A Visit With The Count

Writing about the "Count of Monte Cristo" music soundtrack last night got me in the mood to hear it again. I just finished watching the movie. It never fails to move me.

There are several scenes in the movie that really get to me, but one in particular causes my eyes to well every stinking time I watch the crazy thing. After Edmond is betrayed by his best friend and thrown into prison for a crime he didn't commit, he notices a message carved into the wall of his cell by the previous tenant - "God will give me justice".

For the next four to seven years (it's never quite clear exactly), Edmond carves the message deeper and deeper into the wall with a sharp stone. It's as if he's attempting to carve it into his soul to cling to God and keep from losing his faith. Then one day after his annual whipping, he sits there staring at the message, picks up the stone, then with a clatter drops it to the floor. A powerful statement.

I guess it gets to me because I know what it's like in a way. I've never totally lost my faith in God, but my heart has been so beaten down and punctured by the knives in my back, that I've cried out to God, "WHY?", just as Edmond does. I've asked the questions millions have before me: Why do good people suffer? Why doesn't God do something about the wrongs committed against the innocent?

You know what? I'll never have all the answers. I'll never understand why I've had to walk some of the horrible paths laid before me. But this I DO know. It was not God who did these things to me. It was not God who conspired to commit wrongs against me. It is the effect of the selfish nature of man.

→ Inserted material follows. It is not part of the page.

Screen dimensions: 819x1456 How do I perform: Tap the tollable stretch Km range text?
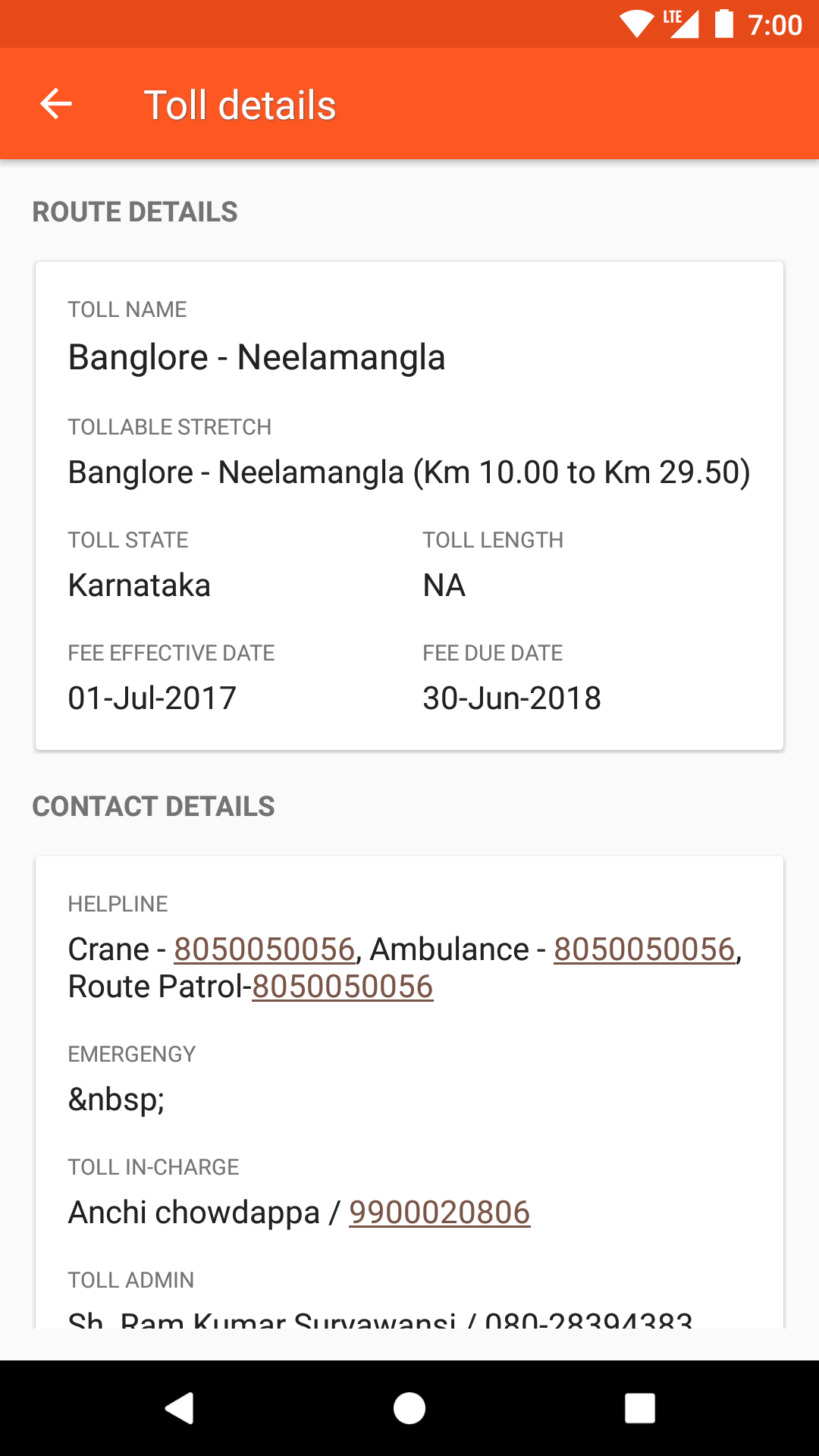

And there is an added benefit that God has opened my eyes to through all of it. There are so many people in this world just like me - beaten down by events or other people in life, doubting God, confused about how a loving God could allow such things, etc., etc., etc. So many times they're told to "get over it" or "where's your faith" and other such hogwash.

God has allowed me a not so unique opportunity to see through people's masks and reach them where they hurt. I can't make things better, but I can be a shoulder to lean on, arms to hold them, a friend to listen, someone to cry with. In a very tiny way, it almost makes what I've been through worthwhile. It at the very least gives reason to my past hurts.

I'm still on my journey, and that's a good thing. With insiders knowledge, I can laugh at the scene in the movie where Edmond tells Priest, "God is no more real than your treasure, Priest." To which Priest responds with a smile and says, "Perhaps."

You'll have to watch the movie to fully appreciate the wealth in that statement.

2 comments:

God's Girl said...

Thanks for sharing! God definately uses our pain to produce godly character in us.

I pray that you have a wonderful week!

Julie

Denise said...

Julie - thanks much for visiting. It's never easy, but then I guess it wouldn't have such value when we come out the other side. Prayers are always appreciated!